- [What to do]: Please repeat the lines below, exactly and only, from the one that holds "At what coordinates should I click to accomplish: Open" through the one that holds "Expand the Hiệu".

- [Provided data]:
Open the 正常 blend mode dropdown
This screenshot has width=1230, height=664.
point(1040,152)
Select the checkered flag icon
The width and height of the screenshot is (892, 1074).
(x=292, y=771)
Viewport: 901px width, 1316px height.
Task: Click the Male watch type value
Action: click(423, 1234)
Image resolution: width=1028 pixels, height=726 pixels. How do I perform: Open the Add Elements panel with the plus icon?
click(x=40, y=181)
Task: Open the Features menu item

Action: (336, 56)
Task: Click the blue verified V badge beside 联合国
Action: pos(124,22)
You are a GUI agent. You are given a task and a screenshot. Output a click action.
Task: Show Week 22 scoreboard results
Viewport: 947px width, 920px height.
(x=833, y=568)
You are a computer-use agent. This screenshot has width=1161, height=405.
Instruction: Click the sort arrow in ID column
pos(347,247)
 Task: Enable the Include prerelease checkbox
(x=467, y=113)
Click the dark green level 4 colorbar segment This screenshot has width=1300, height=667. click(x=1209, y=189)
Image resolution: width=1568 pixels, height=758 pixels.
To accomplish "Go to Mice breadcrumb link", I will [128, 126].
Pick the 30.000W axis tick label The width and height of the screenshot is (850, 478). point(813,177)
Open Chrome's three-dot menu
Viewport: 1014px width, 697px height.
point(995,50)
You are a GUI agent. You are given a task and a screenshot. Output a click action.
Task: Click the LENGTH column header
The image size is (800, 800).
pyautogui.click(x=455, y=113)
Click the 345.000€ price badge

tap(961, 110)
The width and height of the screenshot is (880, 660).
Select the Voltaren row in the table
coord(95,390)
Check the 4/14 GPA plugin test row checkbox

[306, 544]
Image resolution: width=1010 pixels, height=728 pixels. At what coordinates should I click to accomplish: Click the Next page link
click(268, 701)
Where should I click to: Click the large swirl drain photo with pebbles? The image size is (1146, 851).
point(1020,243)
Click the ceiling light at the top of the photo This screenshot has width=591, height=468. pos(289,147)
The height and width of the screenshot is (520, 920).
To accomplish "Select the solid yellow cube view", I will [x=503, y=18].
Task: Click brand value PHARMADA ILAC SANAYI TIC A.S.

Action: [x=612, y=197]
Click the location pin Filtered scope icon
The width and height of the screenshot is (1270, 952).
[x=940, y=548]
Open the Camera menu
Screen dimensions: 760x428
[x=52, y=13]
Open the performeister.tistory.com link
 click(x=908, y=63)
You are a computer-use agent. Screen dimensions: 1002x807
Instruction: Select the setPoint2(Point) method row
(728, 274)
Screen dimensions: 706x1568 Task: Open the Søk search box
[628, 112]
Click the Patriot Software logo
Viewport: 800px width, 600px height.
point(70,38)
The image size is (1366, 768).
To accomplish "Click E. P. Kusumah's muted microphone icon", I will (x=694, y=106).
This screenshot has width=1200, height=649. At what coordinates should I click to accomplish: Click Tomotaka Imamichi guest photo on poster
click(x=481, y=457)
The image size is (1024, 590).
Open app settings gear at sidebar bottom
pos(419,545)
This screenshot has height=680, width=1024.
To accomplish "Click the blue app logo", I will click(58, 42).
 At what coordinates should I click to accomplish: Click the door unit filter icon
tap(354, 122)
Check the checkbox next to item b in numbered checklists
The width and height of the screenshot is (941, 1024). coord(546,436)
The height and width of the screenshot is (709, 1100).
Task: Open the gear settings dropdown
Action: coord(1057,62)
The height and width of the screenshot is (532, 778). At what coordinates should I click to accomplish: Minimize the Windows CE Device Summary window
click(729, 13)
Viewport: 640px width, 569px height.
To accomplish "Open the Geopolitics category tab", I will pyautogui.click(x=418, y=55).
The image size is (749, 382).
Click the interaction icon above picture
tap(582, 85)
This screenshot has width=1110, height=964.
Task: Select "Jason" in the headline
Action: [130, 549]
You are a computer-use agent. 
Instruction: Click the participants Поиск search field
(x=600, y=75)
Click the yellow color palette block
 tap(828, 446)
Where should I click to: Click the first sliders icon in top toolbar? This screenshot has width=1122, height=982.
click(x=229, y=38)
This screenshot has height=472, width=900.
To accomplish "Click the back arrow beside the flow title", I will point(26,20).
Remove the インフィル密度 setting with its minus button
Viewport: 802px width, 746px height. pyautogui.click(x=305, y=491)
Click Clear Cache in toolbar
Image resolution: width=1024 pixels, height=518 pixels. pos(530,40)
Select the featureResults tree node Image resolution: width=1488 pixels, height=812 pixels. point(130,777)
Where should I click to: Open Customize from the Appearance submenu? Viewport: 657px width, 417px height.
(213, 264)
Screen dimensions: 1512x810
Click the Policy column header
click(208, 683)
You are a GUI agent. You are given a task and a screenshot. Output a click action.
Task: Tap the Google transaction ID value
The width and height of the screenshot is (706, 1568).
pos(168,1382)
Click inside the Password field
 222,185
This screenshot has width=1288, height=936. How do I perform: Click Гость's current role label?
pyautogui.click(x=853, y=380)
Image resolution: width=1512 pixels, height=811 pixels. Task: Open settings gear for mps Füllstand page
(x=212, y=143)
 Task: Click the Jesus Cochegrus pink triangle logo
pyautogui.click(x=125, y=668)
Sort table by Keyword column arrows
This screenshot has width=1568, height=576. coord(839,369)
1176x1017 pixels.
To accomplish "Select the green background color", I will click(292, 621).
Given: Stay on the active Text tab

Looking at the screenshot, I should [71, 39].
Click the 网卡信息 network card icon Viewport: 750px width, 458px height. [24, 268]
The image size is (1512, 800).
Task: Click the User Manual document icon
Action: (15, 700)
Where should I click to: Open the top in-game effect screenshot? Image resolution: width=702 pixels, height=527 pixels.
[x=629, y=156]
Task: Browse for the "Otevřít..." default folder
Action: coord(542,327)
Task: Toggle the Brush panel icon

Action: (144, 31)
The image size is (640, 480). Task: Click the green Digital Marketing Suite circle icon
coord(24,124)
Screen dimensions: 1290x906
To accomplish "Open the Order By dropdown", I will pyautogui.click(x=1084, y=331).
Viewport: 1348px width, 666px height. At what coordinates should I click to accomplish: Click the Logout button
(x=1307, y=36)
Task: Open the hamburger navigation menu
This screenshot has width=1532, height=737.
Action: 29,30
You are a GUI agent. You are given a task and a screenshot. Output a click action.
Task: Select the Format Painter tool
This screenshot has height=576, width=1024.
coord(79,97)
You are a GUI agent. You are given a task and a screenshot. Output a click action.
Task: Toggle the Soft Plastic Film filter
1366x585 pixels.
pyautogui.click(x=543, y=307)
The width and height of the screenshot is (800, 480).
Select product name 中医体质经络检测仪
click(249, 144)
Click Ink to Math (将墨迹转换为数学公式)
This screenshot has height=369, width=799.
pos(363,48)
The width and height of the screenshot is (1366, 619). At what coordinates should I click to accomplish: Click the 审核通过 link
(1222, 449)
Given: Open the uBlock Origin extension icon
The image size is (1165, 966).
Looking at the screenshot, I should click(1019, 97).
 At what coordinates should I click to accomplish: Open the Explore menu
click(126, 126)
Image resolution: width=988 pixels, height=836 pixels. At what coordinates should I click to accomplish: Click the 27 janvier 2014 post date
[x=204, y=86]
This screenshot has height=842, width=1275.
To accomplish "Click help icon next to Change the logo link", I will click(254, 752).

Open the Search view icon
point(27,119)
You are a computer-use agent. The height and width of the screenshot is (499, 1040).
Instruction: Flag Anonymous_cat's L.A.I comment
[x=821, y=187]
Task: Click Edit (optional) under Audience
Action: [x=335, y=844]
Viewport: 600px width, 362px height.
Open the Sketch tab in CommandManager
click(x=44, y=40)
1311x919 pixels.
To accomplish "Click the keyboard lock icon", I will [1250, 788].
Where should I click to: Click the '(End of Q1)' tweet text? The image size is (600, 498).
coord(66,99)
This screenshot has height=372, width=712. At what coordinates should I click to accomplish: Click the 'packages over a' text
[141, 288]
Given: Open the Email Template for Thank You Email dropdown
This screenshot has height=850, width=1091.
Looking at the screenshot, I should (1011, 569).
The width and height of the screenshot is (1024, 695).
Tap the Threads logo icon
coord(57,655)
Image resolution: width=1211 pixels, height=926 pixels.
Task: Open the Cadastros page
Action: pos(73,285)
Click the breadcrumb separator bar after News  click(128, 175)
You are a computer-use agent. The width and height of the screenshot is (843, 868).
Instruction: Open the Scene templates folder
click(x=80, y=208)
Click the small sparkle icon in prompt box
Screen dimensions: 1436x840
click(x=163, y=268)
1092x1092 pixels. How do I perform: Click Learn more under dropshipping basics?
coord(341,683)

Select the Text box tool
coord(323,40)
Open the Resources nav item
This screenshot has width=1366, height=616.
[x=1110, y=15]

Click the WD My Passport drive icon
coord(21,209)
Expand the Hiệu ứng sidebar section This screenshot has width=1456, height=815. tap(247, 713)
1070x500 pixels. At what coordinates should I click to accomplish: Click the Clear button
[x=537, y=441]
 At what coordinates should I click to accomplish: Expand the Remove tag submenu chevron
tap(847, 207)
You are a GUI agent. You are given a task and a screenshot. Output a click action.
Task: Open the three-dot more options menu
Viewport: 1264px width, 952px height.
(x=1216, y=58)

- [Your response]:
 At what coordinates should I click to accomplish: Open the Explore menu
click(126, 126)
Image resolution: width=988 pixels, height=836 pixels. At what coordinates should I click to accomplish: Click the 27 janvier 2014 post date
[x=204, y=86]
This screenshot has height=842, width=1275.
To accomplish "Click help icon next to Change the logo link", I will click(254, 752).

Open the Search view icon
point(27,119)
You are a computer-use agent. The height and width of the screenshot is (499, 1040).
Instruction: Flag Anonymous_cat's L.A.I comment
[x=821, y=187]
Task: Click Edit (optional) under Audience
Action: [x=335, y=844]
Viewport: 600px width, 362px height.
Open the Sketch tab in CommandManager
click(x=44, y=40)
1311x919 pixels.
To accomplish "Click the keyboard lock icon", I will [1250, 788].
Where should I click to: Click the '(End of Q1)' tweet text? The image size is (600, 498).
coord(66,99)
This screenshot has height=372, width=712. At what coordinates should I click to accomplish: Click the 'packages over a' text
[141, 288]
Given: Open the Email Template for Thank You Email dropdown
This screenshot has height=850, width=1091.
Looking at the screenshot, I should (1011, 569).
The width and height of the screenshot is (1024, 695).
Tap the Threads logo icon
coord(57,655)
Image resolution: width=1211 pixels, height=926 pixels.
Task: Open the Cadastros page
Action: pos(73,285)
Click the breadcrumb separator bar after News  click(128, 175)
You are a computer-use agent. The width and height of the screenshot is (843, 868).
Instruction: Open the Scene templates folder
click(x=80, y=208)
Click the small sparkle icon in prompt box
Screen dimensions: 1436x840
click(x=163, y=268)
1092x1092 pixels. How do I perform: Click Learn more under dropshipping basics?
coord(341,683)

Select the Text box tool
coord(323,40)
Open the Resources nav item
This screenshot has width=1366, height=616.
[x=1110, y=15]

Click the WD My Passport drive icon
coord(21,209)
Expand the Hiệu ứng sidebar section This screenshot has width=1456, height=815. tap(247, 713)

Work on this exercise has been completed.